Relax, We Have Out of Band One Time Password Data Breach Protection

out-of-band one-time passwordThe holidays are the time for giving while relaxing with family and friends. When everyone was preparing for their holiday on December 24th creatures were stirring while clicking a mouse. During the holiday a data breach of close to a million passwords lead to one embarrassed “intelligence” company and 200 gigabytes of personal information exposed. But how could this be? The year of the data breach is coming to an end and still companies do not have a secure password policy. Furthermore an out-of-band one-time password is fairly easy and inexpensive to implement while offering obvious security benefits.

Becoming more common recently, data breaches like this are all over the media. Companies are learning the hard way that they cannot skimp on security at any point in the chain. After all you are only as strong as your weakest link and the recent Stratfor data breach is a prime example. Although Stratfor had a password policy in place, findings from The Tech Herald said the policies were lacking enforcement.

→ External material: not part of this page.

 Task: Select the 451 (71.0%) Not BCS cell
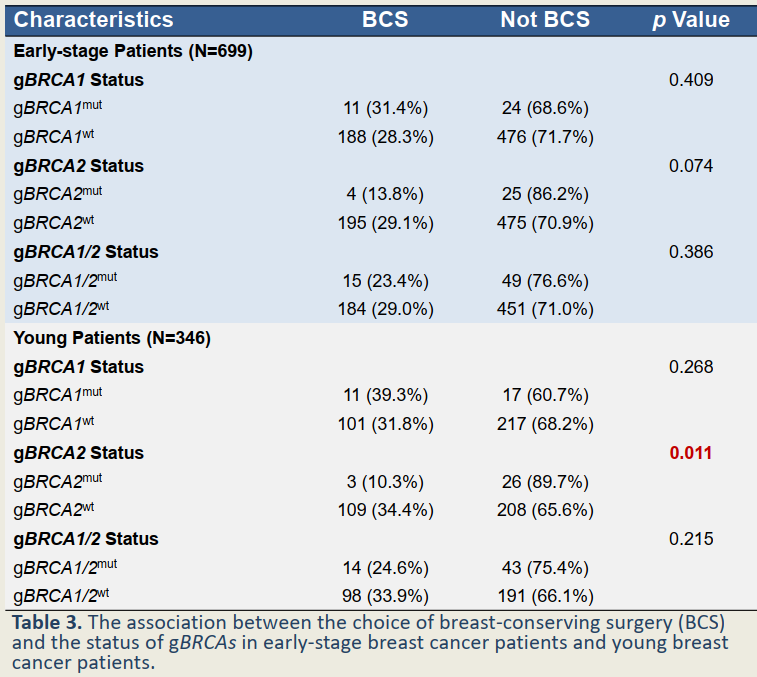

In this situation the password policy only required a six character long password which contained a numerical digit. Upon cracking over 80 thousand passwords through simple means, The Tech Herald found many passwords which were not even six characters in length. Furthermore users were using commonly used terms, dates and personal references to create passwords.

Strong Password Creation

Strong passwords consist of case sensitive letters, numbers and symbols. By utilizing all types of characters it creates many more combinations to have to search through while cracking a password. Users should not use full words or terms while creating login credentials either. This allows for lists of common words to be loaded into a cracking program like the one used in the Stratfor data breach. Beyond creating a secure credential, users should change their password regularly to prevent it from being compromised.

Obviously support for stronger security must be present along with some sort of software based enforcement. However, infrastructure for this type of password security can be expensive to implement and can create an unpleasant user experience. After all who can remember a password like “B#13iL@9e”?

One-Time Password

Protecting users from themselves is not easy but a one-time password offers the ability for them to be fairly careless. Some ways of transmitting an OTP are not as secure as others though. In some cases an OTP will be delivered to the user through email which may also have been compromised. A very common problem is that people use the same password across all platforms, which means attackers may have access to the users email as well.

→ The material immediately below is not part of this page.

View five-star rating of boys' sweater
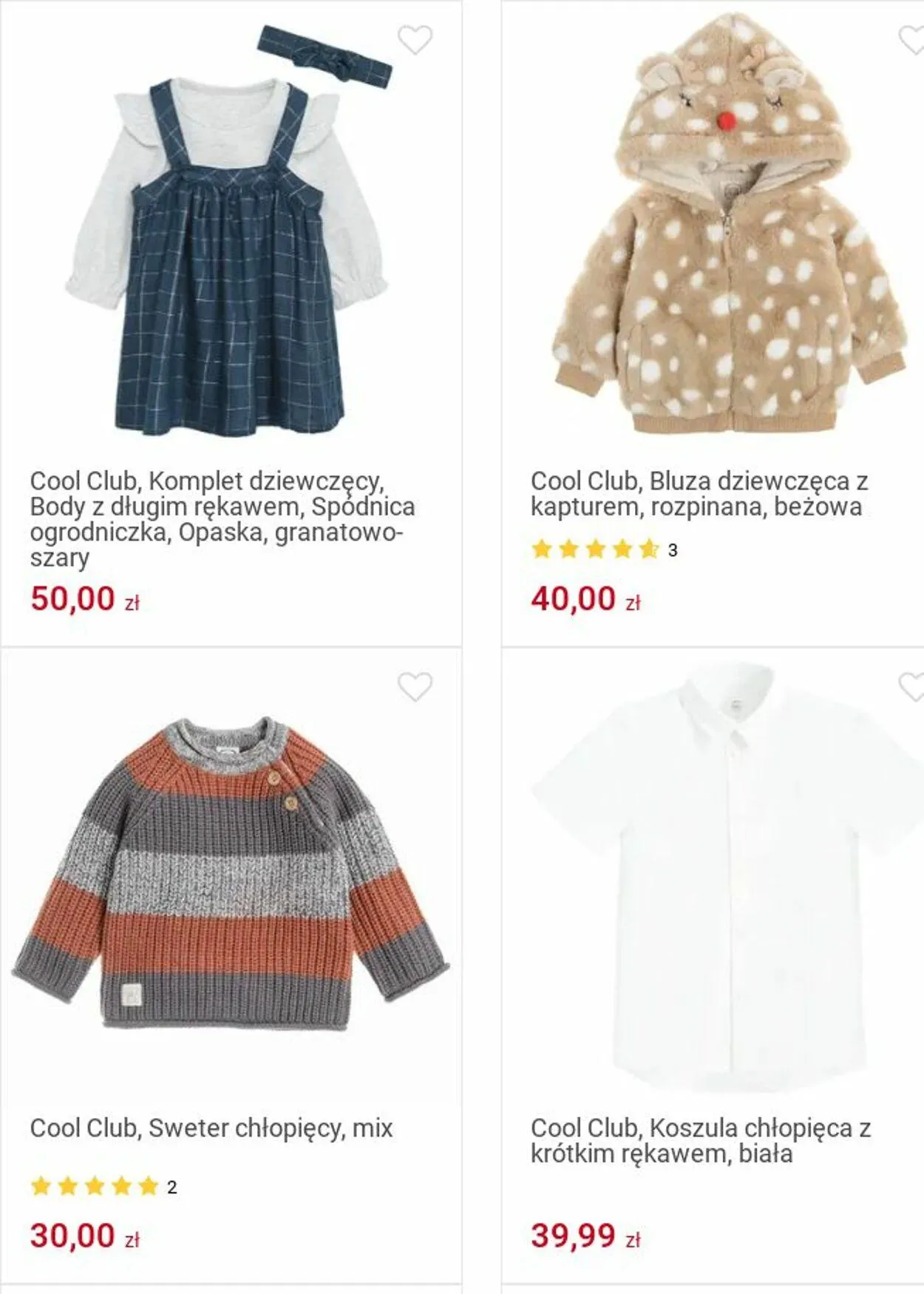Screen dimensions: 924x1294 click(x=95, y=1187)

Out-of-Band One-Time Password

One of the easiest solutions for a more secure authentication process is an out-of-band one time password. The OTP allows users to be authenticated through their mobile phone and provides an added layer of protection from infected computers. Users benefit from the added protection gaining the ability to use simple login credentials.

With an OTP in place the weak Stratfor passwords would not have been an issue since the attackers would need to authenticate themselves before accessing the confidential data. Even if they were able to obtain the user’s login credentials and phone number they would not have access to “something you have”, which is your mobile phone. If the attackers had login credentials and an email address, without an out-of-band solution a savvy attacker may be able to gain access.

If your vision of authentication security is not all sugarplums dancing in your head you may not have had your holiday cut short by a data breach.